The discussion happened two years after Nixon ignited the War on Drugs by declaring drug abuse "Public Enemy Number One" and signing the law that put marijuana into the most restrictive federal Schedule I designation under the purview of the Drug Enforcement Administration he had created by administrative action. Nixon ignored the 1972 findings of the Blue-Ribbon Shafer Commission he had appointed, which recommended decriminalizing marijuana possession.
Discussing drug use in the nation, Nixon opined in the newly discovered tape, "If you could get them off of heroin and onto marijuana, it would be a good thing." He added, “The penalties should be commensurate with the crime,” mentioning a cannabis case he recently heard
about where a father turned in his own son not knowing the penalty, which was “ridiculous.” He talked about tobacco and other legal substances being perhaps more dangerous than marijuana. Still, he maintained, "We're starting to win the War on Drugs; this is not a time to let down the bars."
In 2016, Harper’s magazine published an article by Dan Baum that included excerpts from a 1994 interview with Ehrlichman, who was quoted saying that the Nixon administration intentionally misled the public about the danger of drugs to undermine some of its main opponents: Black activists and groups opposed to the Vietnam War.
“We
knew we couldn’t make it illegal to be either against the war or Black,
but by getting the public to associate the hippies with marijuana and
Blacks with heroin, and then criminalizing both heavily, we could
disrupt those communities,” Ehrlichman said, according to the Harper’s story. The comments were left out of the book Baum subsequently published,
Smoke and Mirrors: The War on Drugs and the Politics of Failure. Ehrlichman died in 1999 and Baum in 2020.
In another previously-reported-on White House tape, Nixon strangely observed to his Chief of Staff Bob Haldeman on May 26, 1971, "You know, it's a funny thing, every one of the bastards that are out for legalizing marijuana is Jewish. What the Christ is the matter with the Jews, Bob? What is the matter with them? I suppose it is because most of them are psychiatrists." As revealed by Boston Globe writer Dan Abrams, Nixon had been briefed that morning on the book Marihuana Reconsidered by Jewish psychiatrist Dr. Lester Grinspoon, a Harvard professor.

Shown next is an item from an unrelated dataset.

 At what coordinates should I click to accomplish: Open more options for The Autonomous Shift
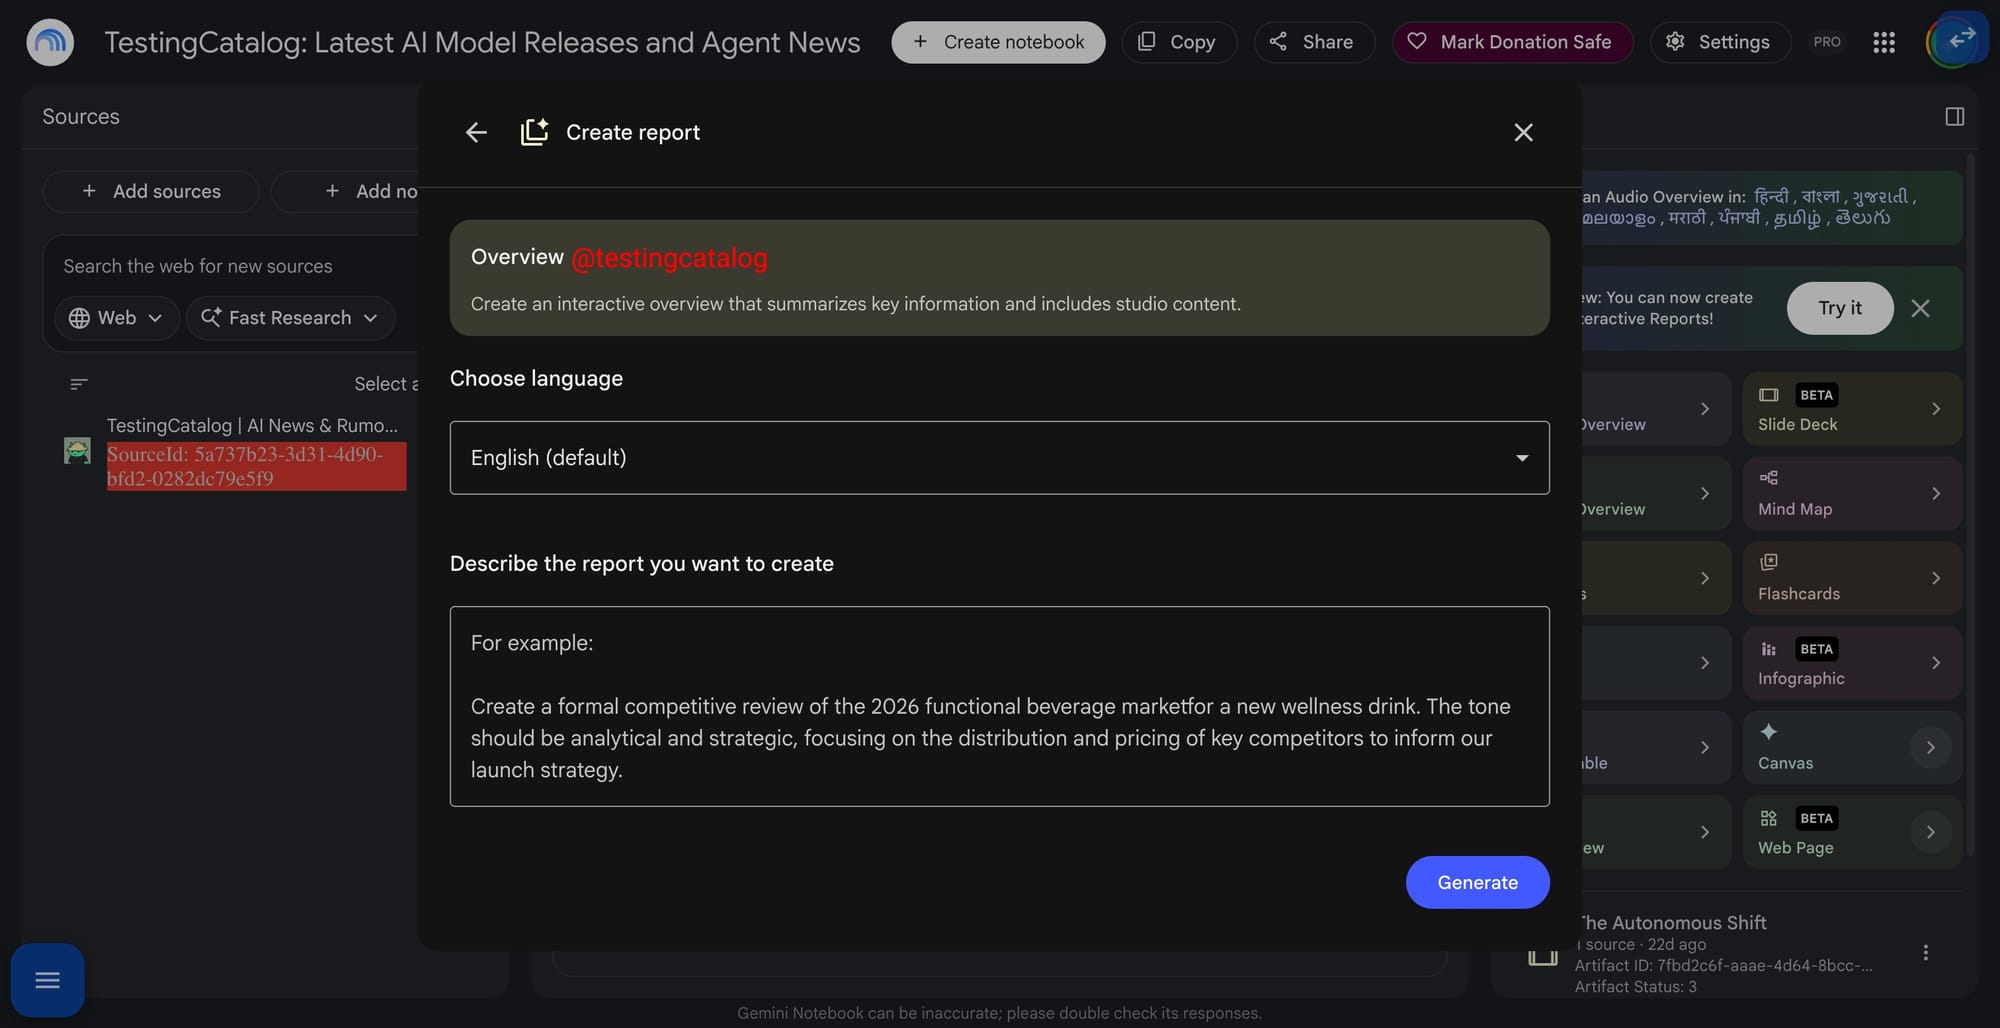coord(1925,953)
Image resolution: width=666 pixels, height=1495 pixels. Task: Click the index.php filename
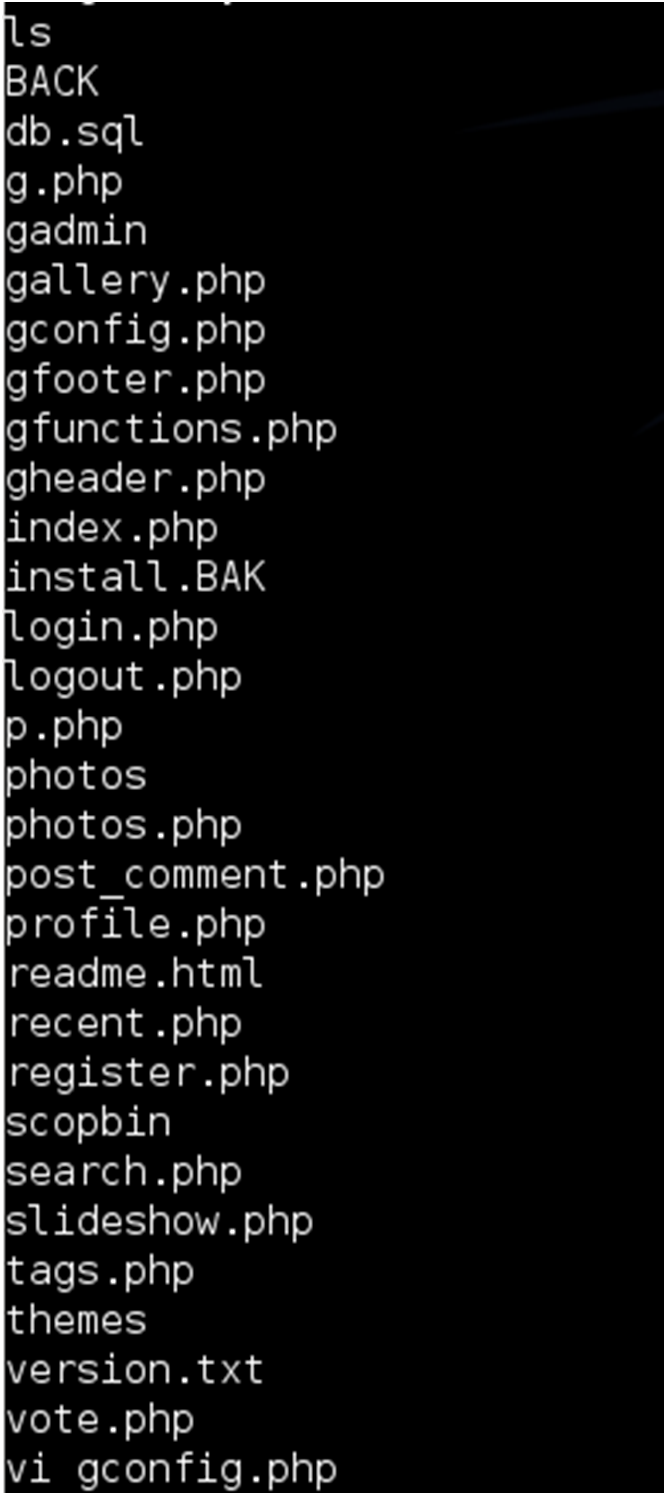[111, 529]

The landmark book "helped launch the contemporary movement to legalize the drug, lending Ivy League credibility to a cause more associated with hippie counterculture than serious medical research," wrote Abrams.
Grinspoon's son Dr. Peter Grinspoon has carried on his father's work as a cannabis expert who teaches at Harvard Medical School. He has the last word in the Times article on the newly uncovered tapes, lamenting that "the Nixon era policy meant that for years the government mainly funded studies looking into marijuana’s dangers and showed little interest in its medicinal value. That has begun to change as experts have come to see cannabis as a promising tool to treat opioid addiction, side effects from cancer treatments and chronic pain."
“The opportunity cost of the policies of that era,” Grinspoon said, “has been tremendous."
The cost of the 50-plus year War on Drugs to those imprisoned and their families and communities is incalculable. In the case of marijuana, those costs came despite the architect of the WOD knowing pot wasn't so dangerous. We might get rescheduling down to Schedule 3 for cannabis sometime in the future; meanwhile the Last Prisoner Project is pushing for our sitting president to do something meaningful about the estimated 3,000 currently imprisoned for cannabis offenses in their #Countdown4Clemency campaign.